Xian sadece seramik askerlerden ibaret değil. Son derece hoş ve benim hayalimdeki Çin’i oldukça andıran bir şehir oldu. Sokaklarında biraz daha gezinmeye devam edeceğiz...

7 yorum:

Hülya dedi ki...

İlginç bir o kadar keyifli yazınızı gıpta ederek okudum.Bu orduyu yakından görebilsem keşke diye.Gerçi öyle güzel ve detaylı anlatmışsınız ki.Teşekkürler...Takipteyim.

Punto dedi ki...

Bu Çinlileri anlamak ne kadar zormuş. Yakında tek güç olduklarında kimse şaşırmamalı. Çok güzel bilgiler için teşekkürler.

Geveze Kalem dedi ki...

İnsan okurken ve fotoğraflara bakarken bu kadar etkileniyorsa canlı görmek kim bilir ne kadar dehşete düşürüyordur.

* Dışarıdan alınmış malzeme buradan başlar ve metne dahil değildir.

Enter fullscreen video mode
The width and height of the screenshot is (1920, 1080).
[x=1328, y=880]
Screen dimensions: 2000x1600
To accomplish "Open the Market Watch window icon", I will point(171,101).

Oh be, yeniden gezilere başladık.;-)

Nihat Akkaraca dedi ki...

Merhaba Ayşegül, Gezdiğiniz ülkeleri bize kültürel özellikleriyle de anlatıyorsunuz. Biz de hem zevkle okuyoruz hem de o ülkeler hakkında bilgi yükleniyoruz. Sağolun, ellerinize, klınıza sağlık. Nihat abi

Ayşegül Taştaban Erzincanoğlu/ Behçet dedi ki...

Sevgili Hülya mavilimon'a hoşgeldin. Bende bu arada günebakan'ın tarlalarında dolaşmaya çıktım ve çok sevdim. Bundan sonra daha sık görüşmek üzere.

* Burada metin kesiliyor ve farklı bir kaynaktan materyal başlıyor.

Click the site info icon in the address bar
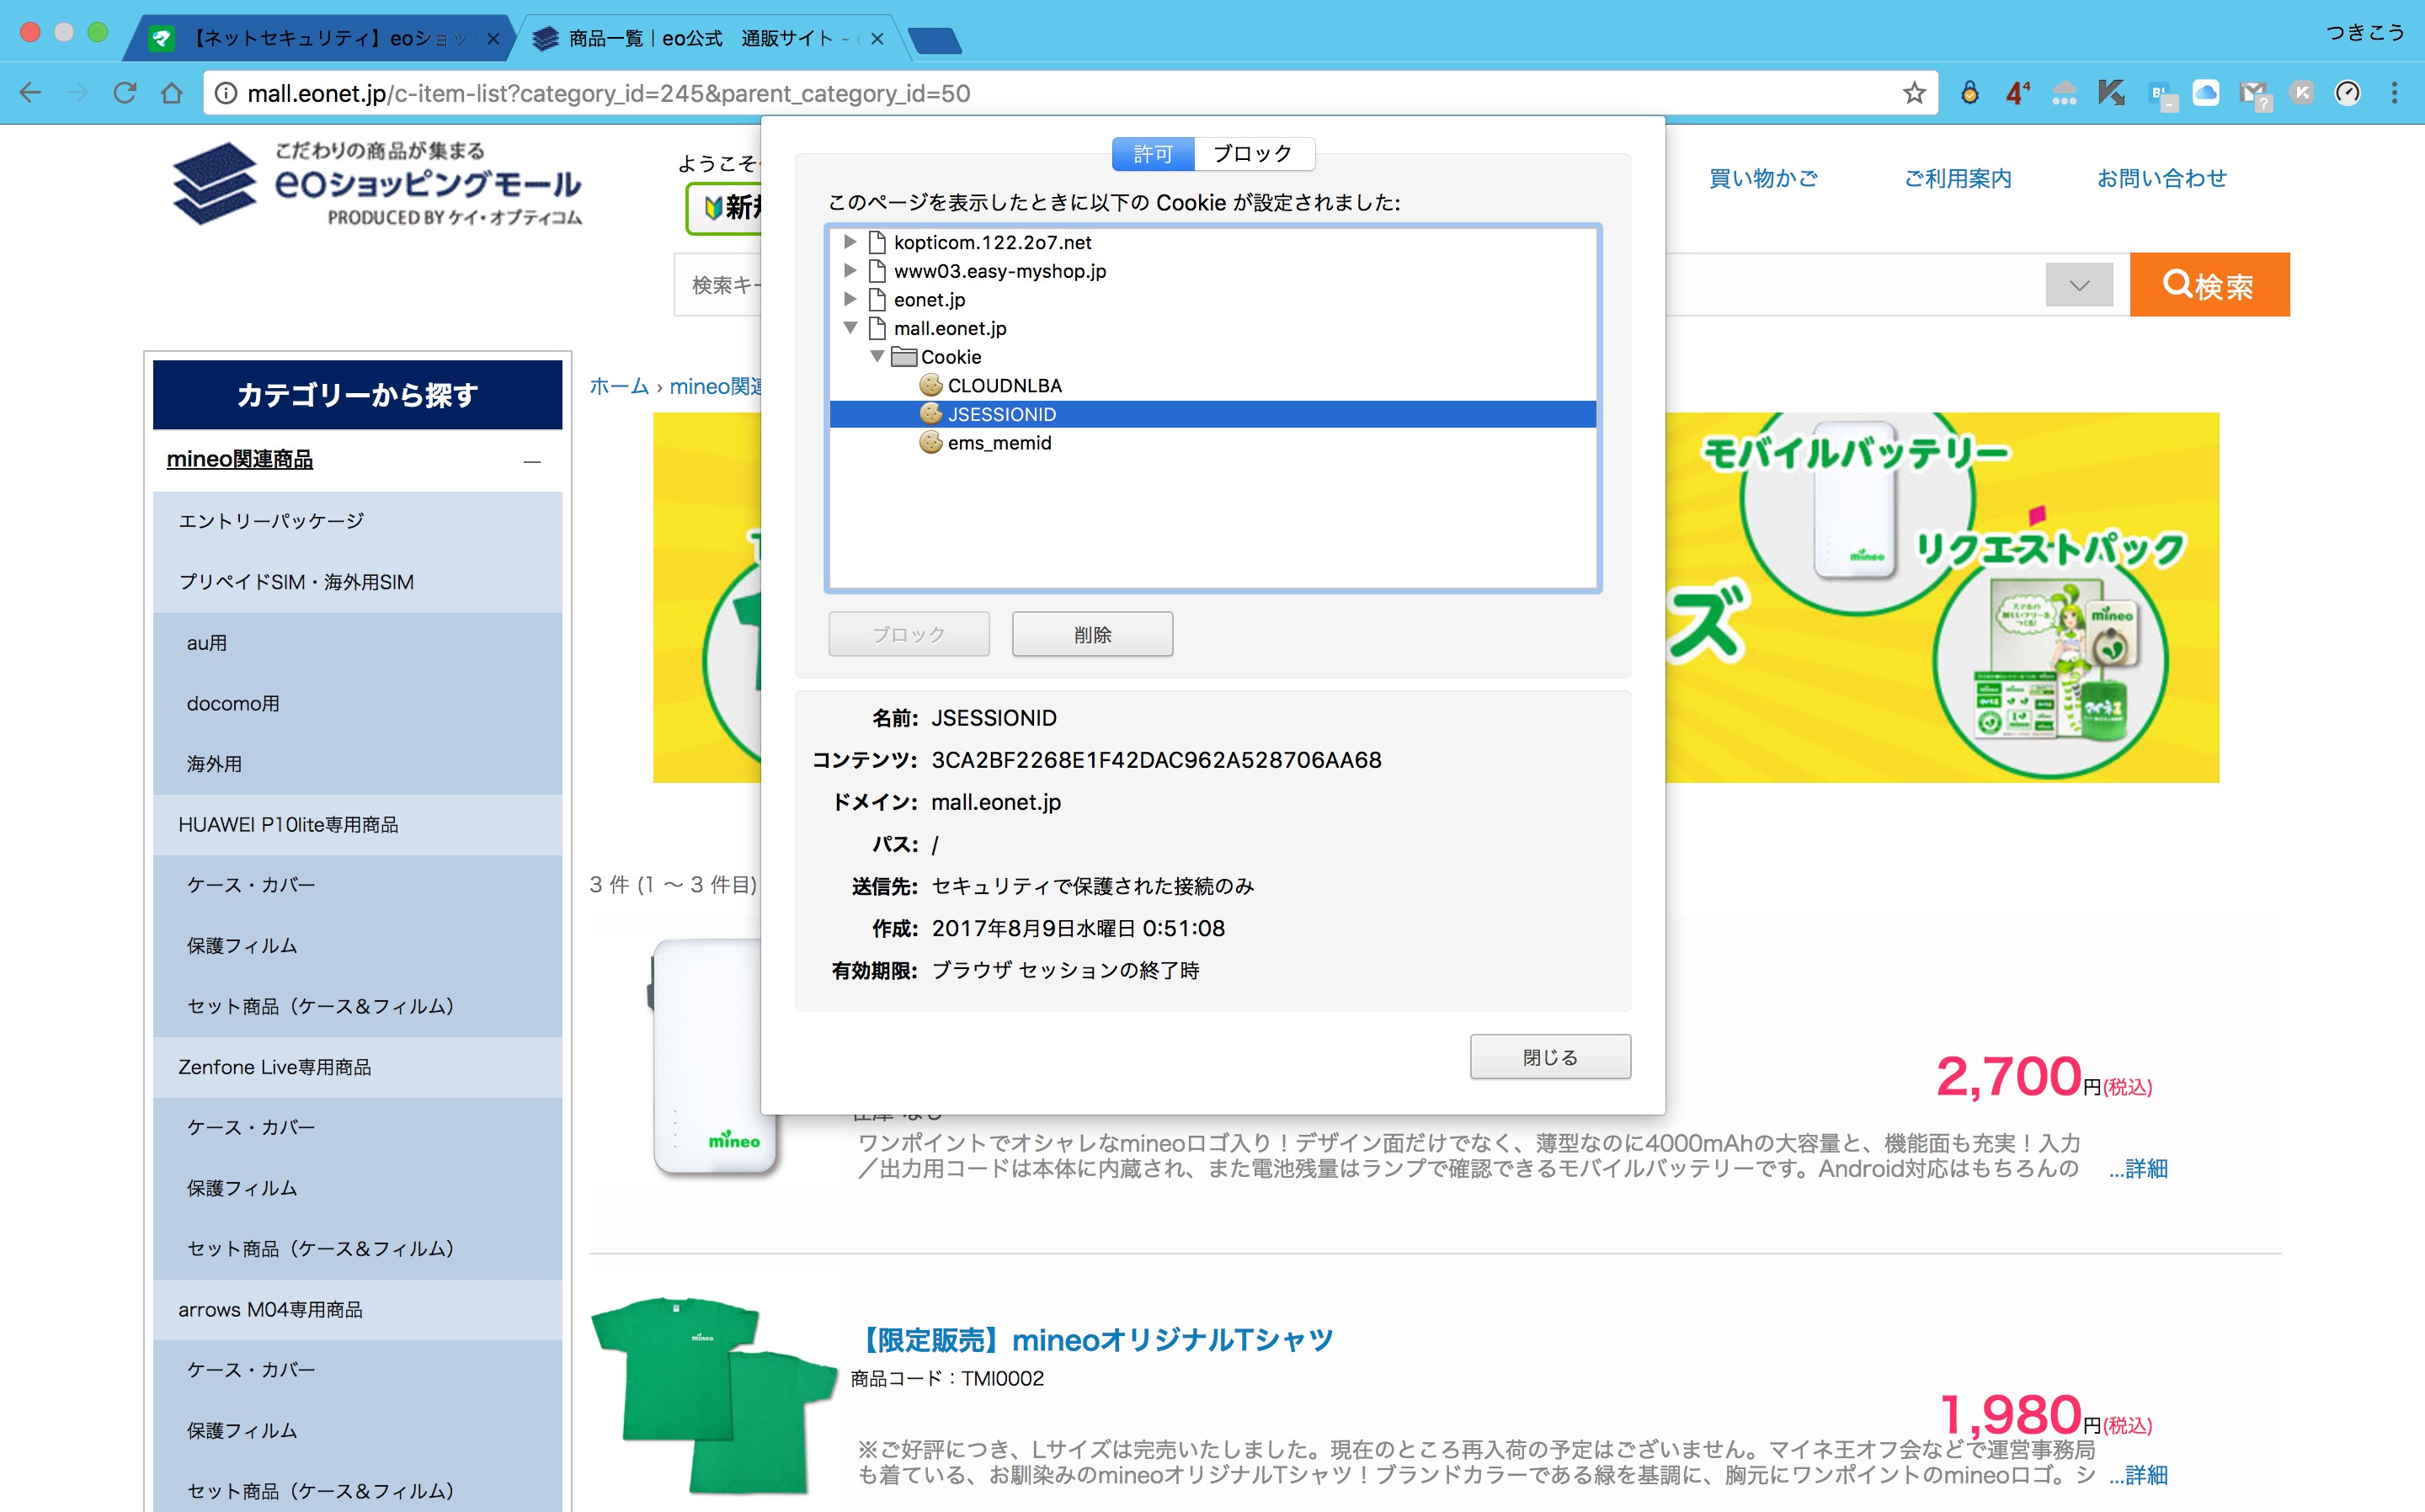The height and width of the screenshot is (1512, 2425). pos(227,93)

Çİnliler gerçekten ürkütücü bir güç olma yolundalar Punto ağbi. Ürkütücü ve oldukça agresif buluyorum ben onları.Hakikaten dünyadaki bu ekonomik krizden çok fazla yara almadan çıkarlarsa, önlenemez bir güç olacaklar gibi görünüyor...

Sevgili Geveze ,
hakikaten nihayet tekrar yazmaya başlayabildim. Oturup bir yazıyı bitirdikten sonra bende kendi kendime aferin diyorum. Bu arada sana verdiğim Meksika sözü hala aklımda :))

Güzel ve yazmaya teşvik eden yorumlarınız için çok teşekkürler Nihat Abi...

Adsız dedi ki...

ben de iki sene önce uzun bir ÇİN programı içinde terakotayı gördüm,özellikle de diz seviyesinin altında önünüze serilen bu sayısız asker ve at çok etkileyiciydi.Fakat 13 günlük çin de herşey o denli yapma gelmişti ki terakotanın inandırıcılığı çok düşük geldi bana

Adsız dedi ki...

Çoğu blogger sizin gibi iyi yazmaz. Hem ayrıntılı anlatıp hem okuyucuyu sıkmamışsınız. Çabalarınız için de ayrıca teşekkürler.